Task description
Transcribe, exactly and in full, every line from the one including "Screen dimensions: 525x427" to the end of the listing.

Exercise data

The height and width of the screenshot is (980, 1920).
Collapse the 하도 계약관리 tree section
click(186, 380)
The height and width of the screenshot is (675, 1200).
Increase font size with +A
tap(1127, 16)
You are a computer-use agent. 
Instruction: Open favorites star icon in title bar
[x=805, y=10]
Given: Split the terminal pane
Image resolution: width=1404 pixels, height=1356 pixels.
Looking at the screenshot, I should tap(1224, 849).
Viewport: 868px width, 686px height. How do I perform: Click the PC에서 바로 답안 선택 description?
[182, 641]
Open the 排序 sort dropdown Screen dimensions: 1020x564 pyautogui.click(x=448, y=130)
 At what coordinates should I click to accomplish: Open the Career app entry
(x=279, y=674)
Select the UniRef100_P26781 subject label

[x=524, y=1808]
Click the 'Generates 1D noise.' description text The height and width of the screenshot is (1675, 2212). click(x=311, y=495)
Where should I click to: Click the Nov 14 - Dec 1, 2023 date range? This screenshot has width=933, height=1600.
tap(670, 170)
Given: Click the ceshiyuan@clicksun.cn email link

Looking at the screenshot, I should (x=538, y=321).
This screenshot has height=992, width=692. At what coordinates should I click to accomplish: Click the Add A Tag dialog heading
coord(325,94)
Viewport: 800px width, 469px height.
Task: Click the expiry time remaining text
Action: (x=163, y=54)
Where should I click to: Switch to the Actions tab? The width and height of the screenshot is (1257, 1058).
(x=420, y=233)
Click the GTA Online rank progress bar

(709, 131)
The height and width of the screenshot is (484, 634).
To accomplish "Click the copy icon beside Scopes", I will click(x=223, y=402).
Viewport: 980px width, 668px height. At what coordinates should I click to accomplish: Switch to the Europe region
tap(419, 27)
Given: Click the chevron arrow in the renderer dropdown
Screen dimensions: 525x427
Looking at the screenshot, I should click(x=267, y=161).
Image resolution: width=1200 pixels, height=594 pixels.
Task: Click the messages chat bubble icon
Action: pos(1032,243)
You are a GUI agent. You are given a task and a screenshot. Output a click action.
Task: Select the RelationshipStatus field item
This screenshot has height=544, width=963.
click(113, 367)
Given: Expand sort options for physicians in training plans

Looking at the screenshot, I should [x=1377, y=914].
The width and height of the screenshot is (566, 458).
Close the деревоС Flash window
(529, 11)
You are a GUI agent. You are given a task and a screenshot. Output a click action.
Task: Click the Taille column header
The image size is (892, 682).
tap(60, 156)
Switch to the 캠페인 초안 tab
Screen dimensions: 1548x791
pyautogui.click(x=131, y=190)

Solution to the problem
Screen dimensions: 525x427
Looking at the screenshot, I should click(x=267, y=161).
Image resolution: width=1200 pixels, height=594 pixels.
Task: Click the messages chat bubble icon
Action: pos(1032,243)
You are a GUI agent. You are given a task and a screenshot. Output a click action.
Task: Select the RelationshipStatus field item
This screenshot has height=544, width=963.
click(113, 367)
Given: Expand sort options for physicians in training plans

Looking at the screenshot, I should [x=1377, y=914].
The width and height of the screenshot is (566, 458).
Close the деревоС Flash window
(529, 11)
You are a GUI agent. You are given a task and a screenshot. Output a click action.
Task: Click the Taille column header
The image size is (892, 682).
tap(60, 156)
Switch to the 캠페인 초안 tab
Screen dimensions: 1548x791
pyautogui.click(x=131, y=190)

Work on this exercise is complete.